Directus itself is a NodeJS-based API server. The TPS it can support depends on multiple factors such as the database system and API query design. This article provides some architectural considerations to enable Directus applications to scale with business growth by adding hardware, thereby improving system processing capacity and achieving good scalability in performance.
1. How to Plan a Scalable Directus Application
Directus focuses on two aspects for handling high load scenarios:
- Horizontally scaling application servers (deploying multiple Directus instances)
- Using high-performance database solutions, such as Amazon Aurora or CockroachDB
Rijk van Zanten: That being said, I do highly recommend horizontally scaling your Directus instance if you’re planning on running it at scale. Make sure you use Redis for caches / rate limiter, and S3 or another shared file storage for the file storage. At that point, the bottleneck will become the amount of allowed connections and the overall server performance of the database. That being said, there’s a lot of database services nowadays that scale virtually endless, like Amazon Aurora or CockroachDB.
2. Horizontal Scaling of Application Servers
For horizontal scaling, it’s important to note that data shared between all instances cannot be stored locally. Instead, use high-performance solutions like CDN or Redis. Shared data across instances includes: images, files, caches, etc.

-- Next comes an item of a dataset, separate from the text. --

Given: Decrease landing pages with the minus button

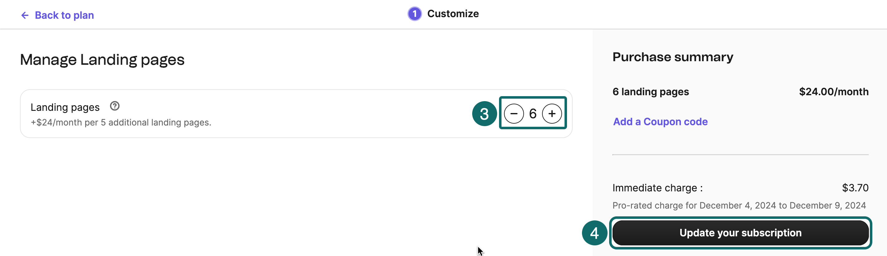Looking at the screenshot, I should click(x=514, y=114).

Directus uses JWT, so there’s no session sharing issue. It doesn’t matter which instance handles each API request since instances don’t store user state information.
3. Database Scalability
Currently, Directus version 9.5 supports CockroachDB using the PostgreSQL driver. CockroachDB, a fully distributed database, is a revolutionary product that greatly enhances system scalability.
For example, deploying CockroachDB nodes in multiple countries’ IDCs, after networking, each country can access separately. This can:
- Increase database processing bandwidth
- Introduce multi-city, multi-IDC to improve disaster recovery and backup capabilities
- Overseas users can access the database locally, and API servers deployed in overseas data centers reduce access latency
We will continue to monitor the production usage and testing of Directus and CockroachDB.